■ THE EXERCISE ■
Rewrite the records as a JSON list of strings, one per line, starting with the line containing "Expand the Places menu" and continuing through the end of the records. Skip blank lines and leave the pictures out.

Collection entries:
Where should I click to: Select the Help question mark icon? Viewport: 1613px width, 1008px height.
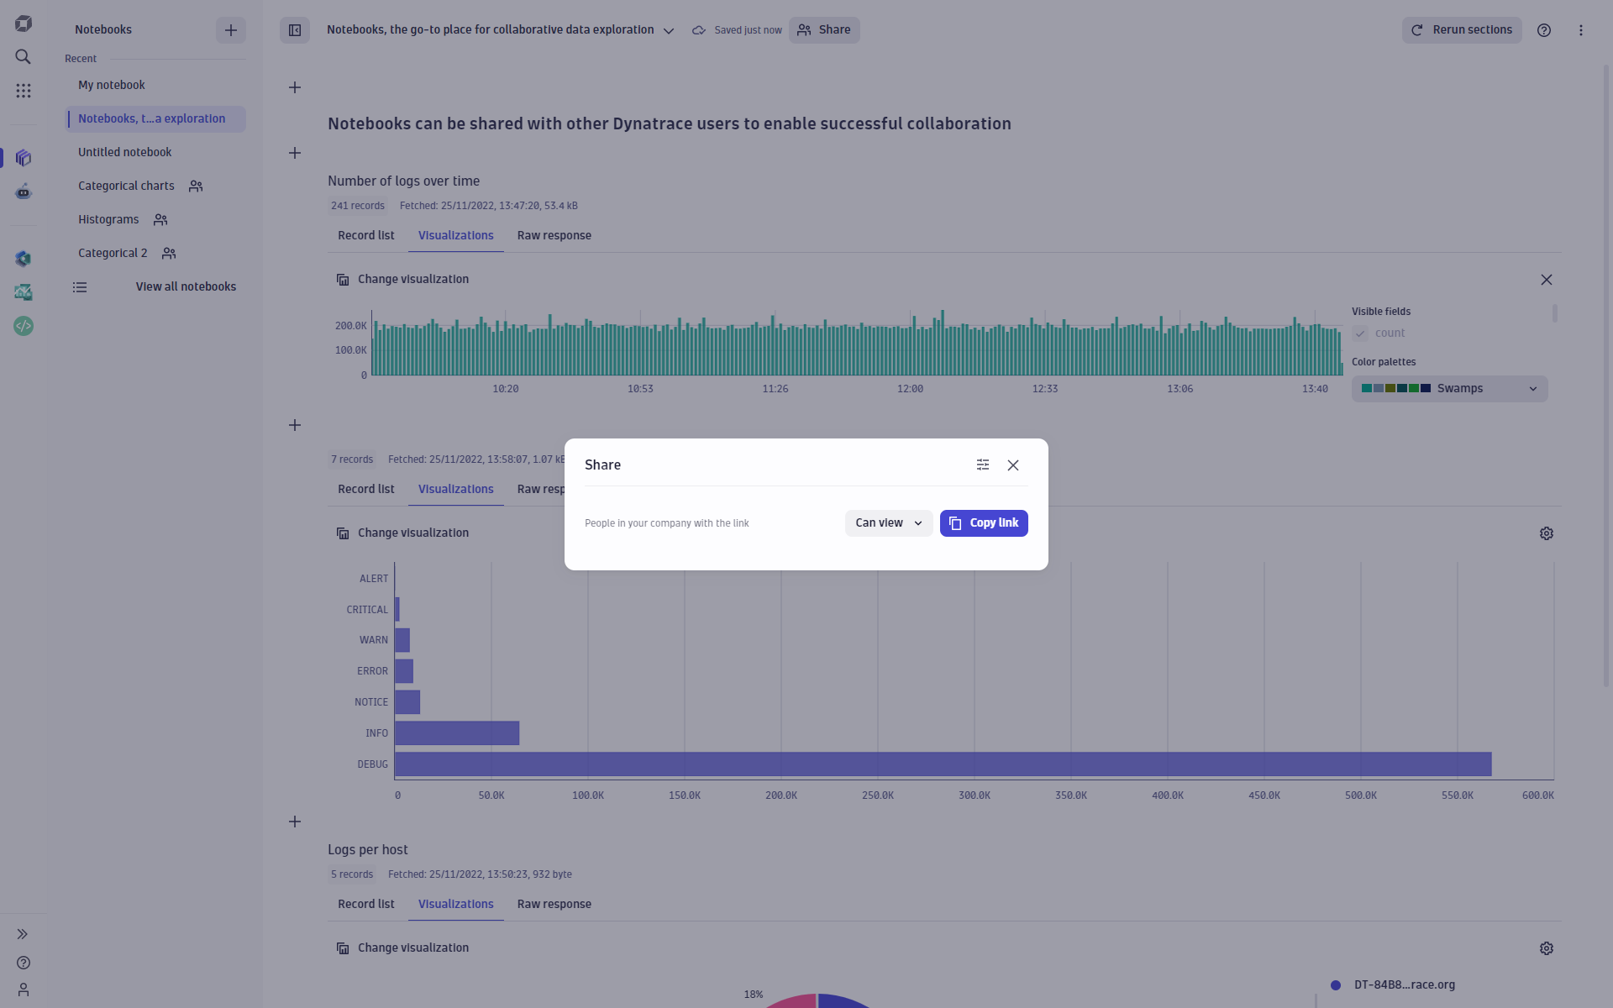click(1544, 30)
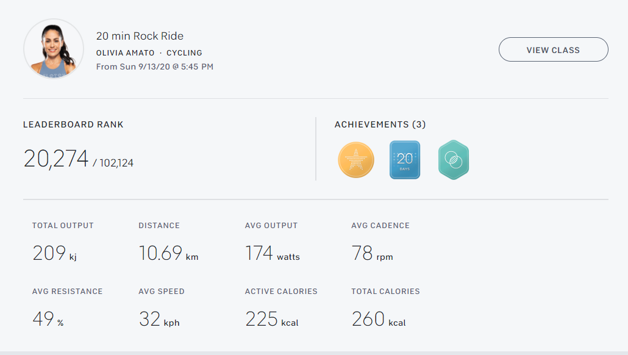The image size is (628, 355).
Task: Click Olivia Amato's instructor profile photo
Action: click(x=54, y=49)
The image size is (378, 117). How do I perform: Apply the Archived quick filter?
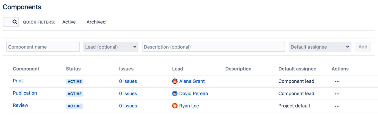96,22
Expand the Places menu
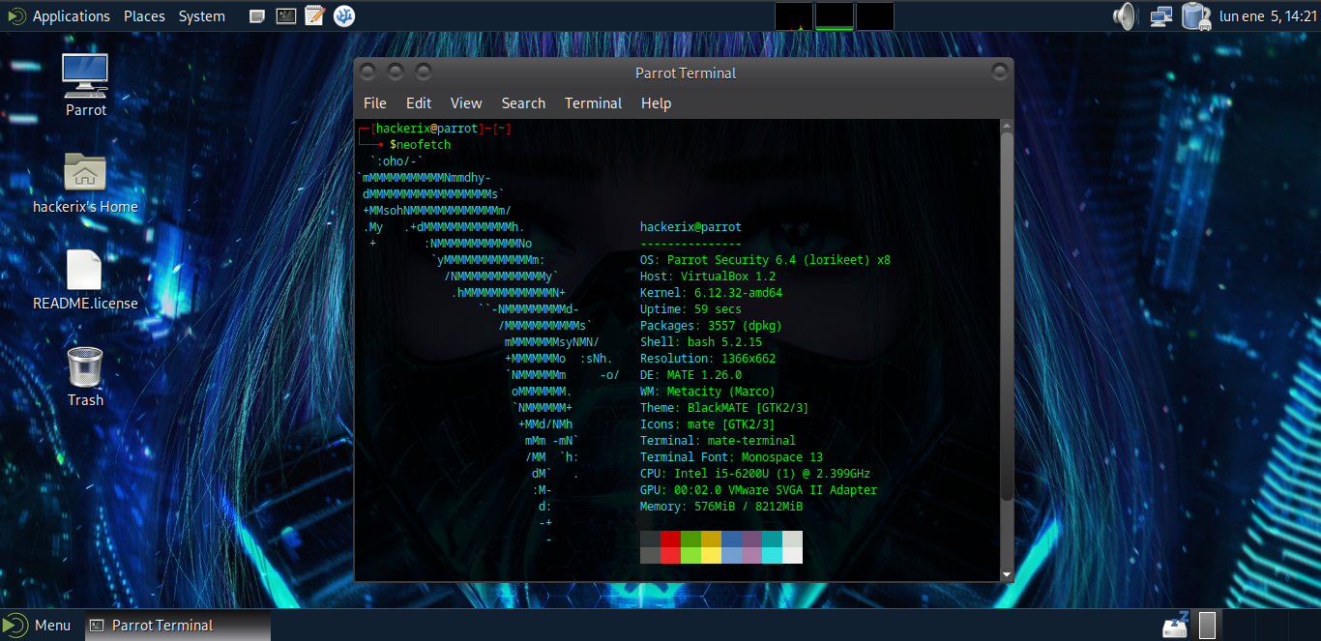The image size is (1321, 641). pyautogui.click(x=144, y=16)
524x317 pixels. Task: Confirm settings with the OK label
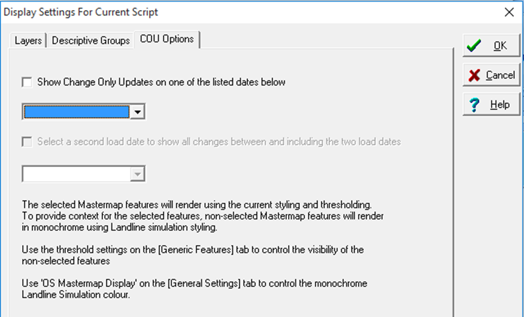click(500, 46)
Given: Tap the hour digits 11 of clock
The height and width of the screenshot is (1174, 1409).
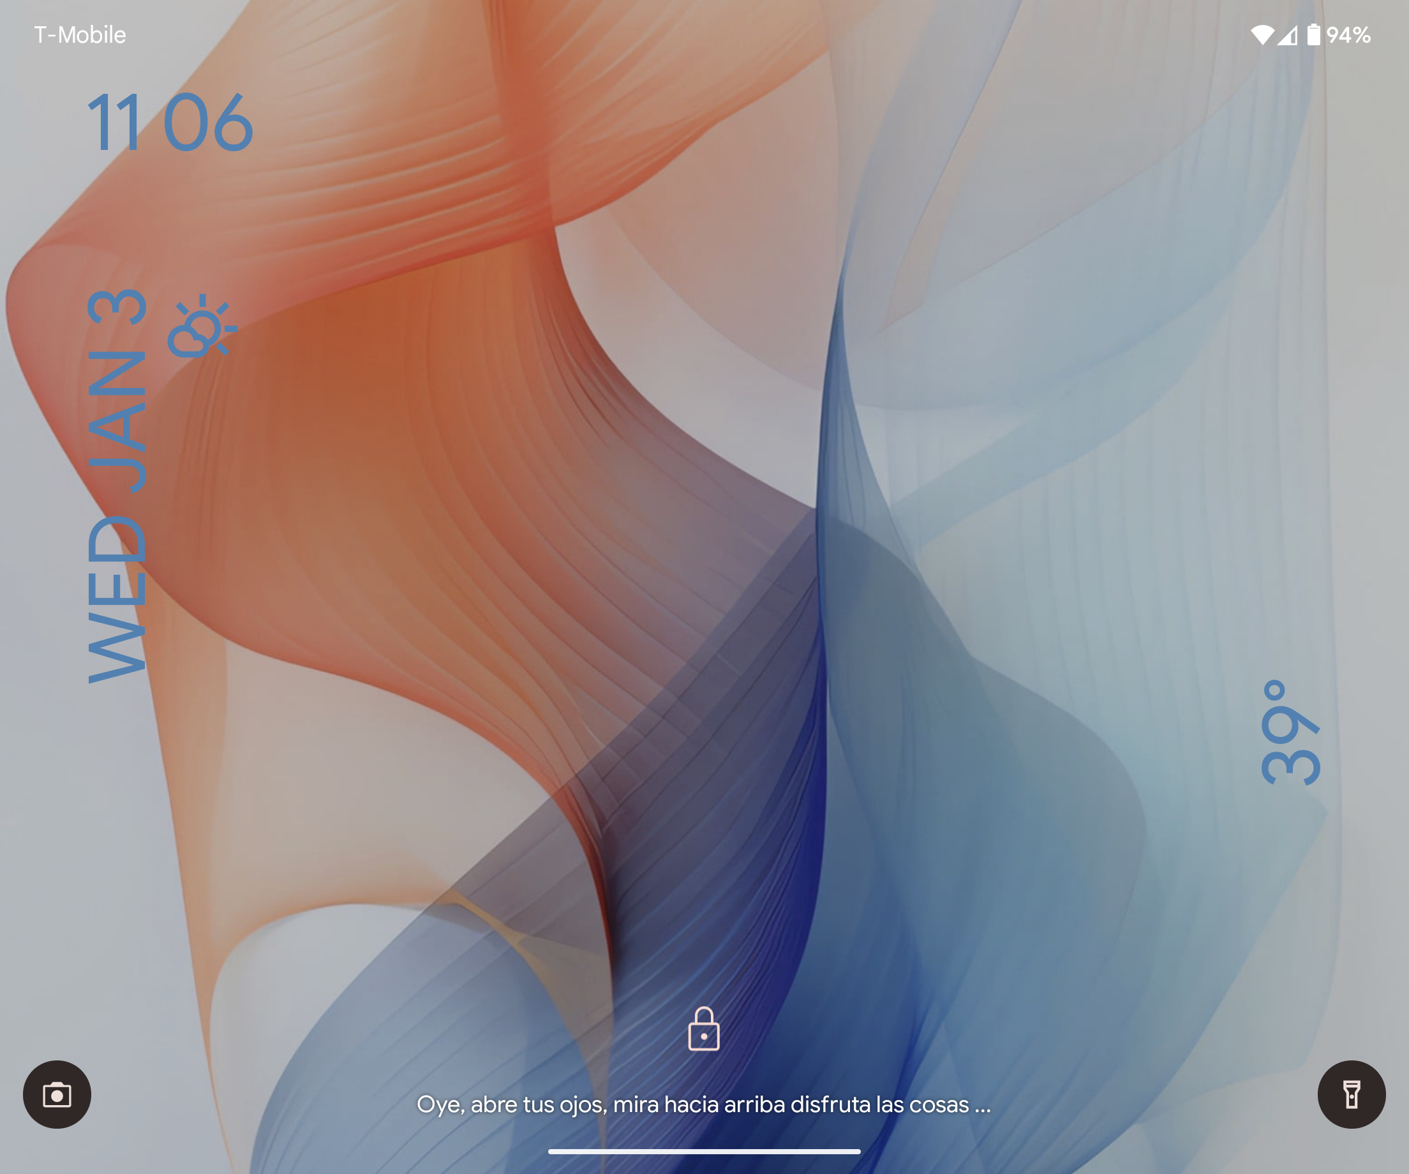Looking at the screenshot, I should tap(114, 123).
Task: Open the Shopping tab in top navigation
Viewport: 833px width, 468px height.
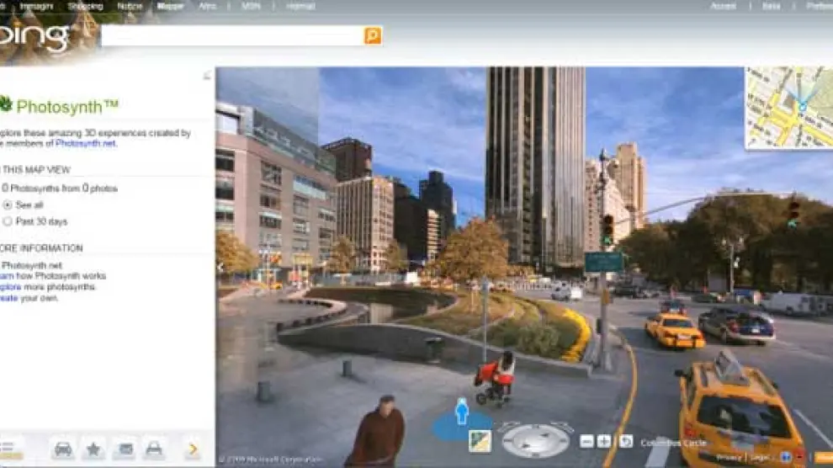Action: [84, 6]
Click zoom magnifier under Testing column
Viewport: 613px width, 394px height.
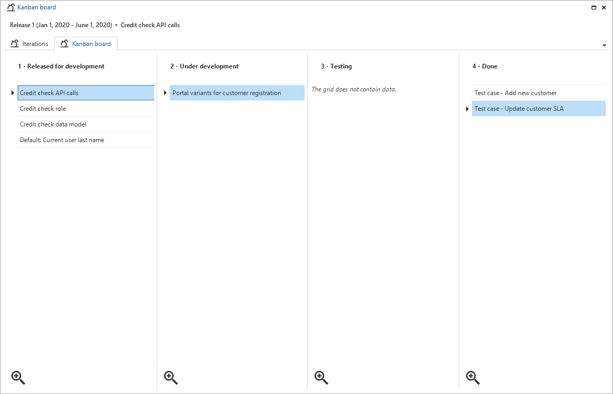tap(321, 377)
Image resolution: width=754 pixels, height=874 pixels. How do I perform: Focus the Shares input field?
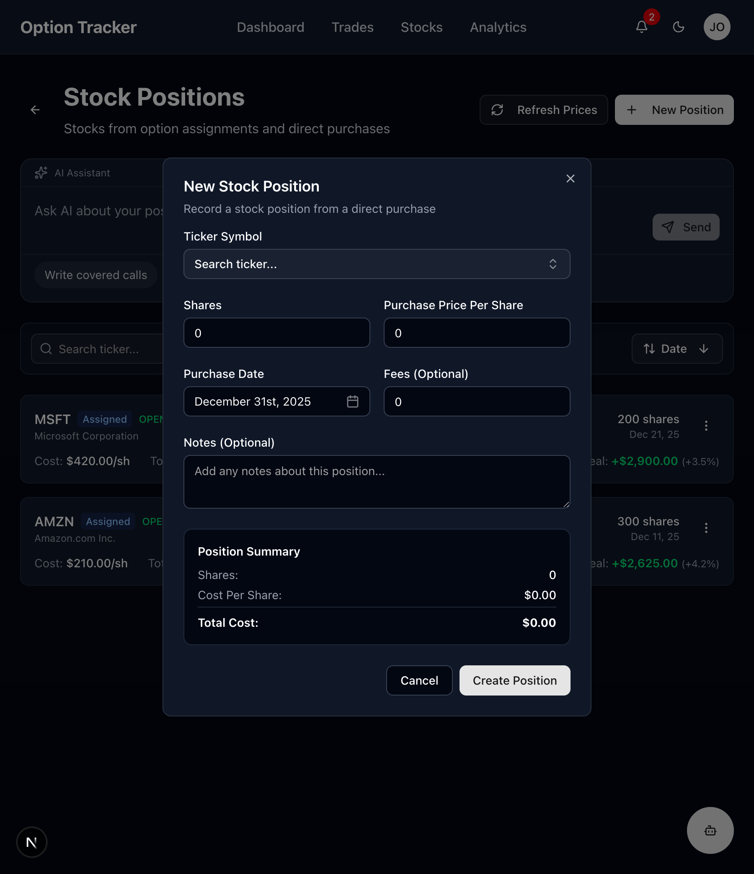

■ COMPLETE RESPONSE ■
[
  "Expand the Places menu",
  "The image size is (1321, 641). pyautogui.click(x=144, y=16)",
  "524x317 pixels. Task: Confirm settings with the OK label",
  "click(500, 46)",
  "Given: Tap the hour digits 11 of clock",
  "The height and width of the screenshot is (1174, 1409).",
  "Looking at the screenshot, I should tap(114, 123).",
  "Task: Open the Shopping tab in top navigation",
  "Viewport: 833px width, 468px height.",
  "Action: [84, 6]",
  "Click zoom magnifier under Testing column",
  "Viewport: 613px width, 394px height.",
  "tap(321, 377)",
  "Image resolution: width=754 pixels, height=874 pixels. How do I perform: Focus the Shares input field?"
]